Security researchers have uncovered a serious Bluetooth vulnerability that could allow hackers to silently hijack wireless headphones, earbuds, and speakers — turning everyday audio devices into tools for spying and tracking.
The flaw, known as WhisperPair (CVE-2025-36911), was uncovered by researchers from the Computer Security and Industrial Cryptography (COSIC) group at KU Leuven University in Belgium.
It targets Google’s Fast Pair feature, a popular system designed to make Bluetooth pairing quick and effortless. Researchers say the same convenience that made Fast Pair successful has now exposed hundreds of millions of devices to significant privacy risks.
A Flaw Hidden Inside Accessories
The issue lies not in smartphones, but within the Bluetooth accessories themselves. According to COSIC researchers, many manufacturers failed to properly implement a basic security check required by the Fast Pair protocol.
In theory, Bluetooth accessories should only accept pairing requests when they are placed in “pairing mode.” In practice, many devices ignore this rule, allowing unauthorized devices nearby to initiate pairing forcefully without any user interaction or warning.
Once paired, attackers can gain full control of the accessory.
“To start the Fast Pair procedure, a Seeker (a phone) sends a message to the Provider (an accessory) indicating that it wants to pair. The Fast Pair specification states that if the accessory is not in pairing mode, it should disregard such messages,” the researchers said.

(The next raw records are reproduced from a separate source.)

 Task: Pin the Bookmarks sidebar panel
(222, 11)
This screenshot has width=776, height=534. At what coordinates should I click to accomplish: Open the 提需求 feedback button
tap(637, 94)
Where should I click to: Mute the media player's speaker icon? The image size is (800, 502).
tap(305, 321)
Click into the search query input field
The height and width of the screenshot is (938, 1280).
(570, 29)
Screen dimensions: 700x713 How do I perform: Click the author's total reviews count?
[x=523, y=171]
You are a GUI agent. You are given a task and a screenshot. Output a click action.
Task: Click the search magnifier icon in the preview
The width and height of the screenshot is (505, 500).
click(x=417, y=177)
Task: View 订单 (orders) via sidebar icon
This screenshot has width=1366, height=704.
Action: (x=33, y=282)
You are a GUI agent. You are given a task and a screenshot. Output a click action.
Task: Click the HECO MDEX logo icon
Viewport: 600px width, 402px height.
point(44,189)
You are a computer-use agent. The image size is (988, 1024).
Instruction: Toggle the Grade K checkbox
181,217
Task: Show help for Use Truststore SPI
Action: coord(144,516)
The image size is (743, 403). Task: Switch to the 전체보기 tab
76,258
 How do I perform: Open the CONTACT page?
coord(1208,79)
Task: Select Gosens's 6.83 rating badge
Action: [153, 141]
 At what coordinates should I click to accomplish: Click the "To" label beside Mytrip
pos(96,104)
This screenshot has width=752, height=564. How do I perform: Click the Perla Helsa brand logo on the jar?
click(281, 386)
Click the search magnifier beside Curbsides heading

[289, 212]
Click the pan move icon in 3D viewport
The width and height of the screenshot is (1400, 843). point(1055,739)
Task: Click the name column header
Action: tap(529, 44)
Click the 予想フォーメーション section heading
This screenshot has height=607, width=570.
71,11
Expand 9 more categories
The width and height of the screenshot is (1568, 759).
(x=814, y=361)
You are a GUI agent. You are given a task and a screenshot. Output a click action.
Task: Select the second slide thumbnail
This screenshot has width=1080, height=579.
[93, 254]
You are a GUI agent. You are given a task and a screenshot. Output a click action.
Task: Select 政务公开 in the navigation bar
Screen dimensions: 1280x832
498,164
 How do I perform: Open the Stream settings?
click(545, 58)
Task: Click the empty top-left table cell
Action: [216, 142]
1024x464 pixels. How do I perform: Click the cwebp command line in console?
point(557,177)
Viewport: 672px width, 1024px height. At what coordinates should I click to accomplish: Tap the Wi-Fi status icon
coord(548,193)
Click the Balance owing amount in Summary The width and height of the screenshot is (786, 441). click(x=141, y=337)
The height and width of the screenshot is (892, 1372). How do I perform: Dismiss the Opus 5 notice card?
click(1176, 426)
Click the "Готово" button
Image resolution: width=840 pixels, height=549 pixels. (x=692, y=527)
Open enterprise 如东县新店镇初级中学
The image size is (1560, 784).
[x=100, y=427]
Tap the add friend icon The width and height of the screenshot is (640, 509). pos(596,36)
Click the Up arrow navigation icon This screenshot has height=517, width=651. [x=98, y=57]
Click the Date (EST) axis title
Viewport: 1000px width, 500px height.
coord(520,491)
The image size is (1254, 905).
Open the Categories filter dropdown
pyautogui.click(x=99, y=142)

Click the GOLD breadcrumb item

“However, many devices fail to enforce this check in practice, allowing unauthorised devices to start the pairing process. After receiving a reply from the vulnerable device, an attacker can finish the Fast Pair procedure by establishing a regular Bluetooth pairing.”
What Attackers Can Do
Using any Bluetooth-capable device — such as a phone, laptop, or Raspberry Pi — attackers can hijack vulnerable headphones from distances of up to 14 meters in less than 15 seconds. Once connected, researchers demonstrated that attackers can:
- Eavesdrop on conversations through built-in microphones
- Inject audio or blast sound at high volume
- Track a user’s location via Google’s Find Hub network
- Maintain access for days before the victim notices anything unusual
In some cases, users may eventually see tracking alerts that appear to come from their own device, making it easy to dismiss them as a glitch.
Who Is Affected
The researchers tested 17 Fast Pair–enabled audio devices from 10 major brands, including Sony, Jabra, JBL, Marshall, Xiaomi, Nothing, OnePlus, Soundcore, Logitech, and Google. More than two-thirds of the tested devices were vulnerable to forced pairing, and every successfully hijacked device allowed microphone access.
Alarmingly, the flaw also affects iPhone users, even if they’ve never owned an Android phone, because the vulnerability exists in the accessories themselves.
Google’s Response
Google awarded the researchers a $15,000 bug bounty, the highest possible, for discovering the flaw and coordinated with manufacturers during a 150-day disclosure period to develop fixes. The search giant says it has not seen evidence of real-world exploitation beyond lab testing.
While several manufacturers have released patches for their affected devices, software updates may not yet be available for every vulnerable device.
What Users Should Do Now
Currently, the only effective protection is installing a software update issued by the manufacturer of the accessory. Until patches are fully deployed, security experts recommend users to:
- Update headphones and earbuds using official manufacturer apps
- Keep smartphones fully updated
- Remove unused or unknown paired Bluetooth devices
- Turn off Bluetooth when not in use
- Avoid Bluetooth pairing in public places
- Reset and re-pair accessories after firmware updates
For people handling sensitive conversations or data, experts suggest using wired audio options until updates are confirmed.